Sarker Haque, the 52-year-old owner of Fatima Food Mart in the Astoria section of Queens, could not hold back the tears as he recounted the attack before a crowd of neighbors, activists, and elected officials.
The attack against Haque is just one of at least 37 Islamophobic incidents, according to a BuzzFeed News count, that have been reported across the United States in the past month. It comes after terrorist attacks in Paris and San Bernardino and hateful rhetoric from presidential candidate Donald Trump prompted a wave of anti-Muslim sentiment that advocates with the Center for American-Islamic Relations called "unprecedented."
Haque told reporters he was attacked on Saturday afternoon, when a man later identified by police as 55-year-old Piro Kolvani walked into his store and began staring at an edition of the New York Post that carried a photograph of the recent attack in San Bernardino on the front page.
After a few minutes of staring at the paper, Haque said, Kolvani began asking him whether various items in the store were free. When Haque stepped from behind the counter to ask him to calm down, Kolvani started punching him. The beating went on for nearly 10 minutes, Haque said. During the assault, according to the shop owner, the assailant shouted that he wanted to "kill all Muslims."
Haque was eventually able to stop Kolvani with the help of a regular customer, who asked Haque not to identify him. The two detained Kolvani in the store until New York Police Department officers arrived and arrested him.

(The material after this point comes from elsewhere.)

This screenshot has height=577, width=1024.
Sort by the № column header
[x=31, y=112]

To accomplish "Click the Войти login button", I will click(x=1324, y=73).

The NYPD issued a desk appearance ticket to Kolvani, who public records show resides in Jacksonville, Florida. He faces misdemeanor assault charges and has not been charged with a hate crime, a spokesperson for the the Queens District Attorney told BuzzFeed News. The spokesperson declined to say whether the DA intends to bring hate charges against Kolvani when he appears in court early next year.
It was not immediately clear if Kolvani had retained an attorney.
As he told his story on Thursday, a large bruise still covering his left eye, Haque broke into tears. "This is my country, too," the shop keeper said, adding that he'd never think he'd experience anything like this in the 20 years he's spent in the United States.
Neighbors from across Astoria — one of the most diverse neighborhoods in the city's most diverse borough — brought flowers and well-wishing cards to the store.
Local elected officials, including New York City Public Advocate Letitia James and New York State Senator Michael Gianaris, also made an appearance. They drew a direct connection between Trump's comments calling for a complete ban on Muslim immigration to the United States and the attack against Haque.
"The values we all share as Americans are not compatible with this kind of hate," James said.